Portomesenteric Venous Thrombosis in Patients Undergoing Surgery for Medically Refractory Ulcerative Colitis.

Inflamm Bowel Dis. 2019 Aug 02;:

Authors: Kayal M, Radcliffe M, Plietz M, Rosman A, Greenstein A, Khaitov S, Sylla P, Dubinsky MC

Abstract
BACKGROUND: Portomesenteric venous thrombosis (PMVT) is an under-recognized complication of colorectal surgery. The aim of this study was to describe the rate and risk factors for PMVT in patients undergoing surgery for medically refractory ulcerative colitis (UC).
METHODS: A retrospective review of medically refractory UC patients who underwent surgery between January 2010 and December 2016 at a single tertiary care center was conducted. PMVT was defined as thrombus within the portal, splenic, superior, or inferior mesenteric vein on postoperative abdominal computed tomography scans. Factors associated with PMVT on univariable analysis were tested in multivariable analysis. Clinical relevance of risk factors was examined with receiver operating characteristic curves and Kaplan-Meier curves.
RESULTS: A total of 434 patients were identified. Postoperative venous thromboembolism (VTE) prophylaxis was administered to 428 (98.5%) inpatients for a mean duration of 7.7 ± 0.17 days.
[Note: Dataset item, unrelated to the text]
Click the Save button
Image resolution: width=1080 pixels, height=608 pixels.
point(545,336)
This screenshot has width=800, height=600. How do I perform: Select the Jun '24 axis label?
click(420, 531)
PMVT developed in 36 (8.3%) patients a mean interval of 55.3 ± 10.8 days after index surgery. The majority of PMVT occurred after subtotal colectomy, and the most common initial symptom was abdominal pain. Preoperative C-reactive protein (CRP) was associated with PMVT (odds ratio, 1.01; 95% confidence interval, 1.00-1.02; P = 0.01), and the optimal predictive CRP threshold was 45 mg/L. The rate of PMVT development was greater for patients with CRP >45 mg/L (P = 0.01).
CONCLUSIONS: PMVT can present as abdominal pain and occur multiple weeks after discharge. Further studies are needed to identify the appropriate postoperative outpatient thrombosis prophylaxis regimen for at-risk patients.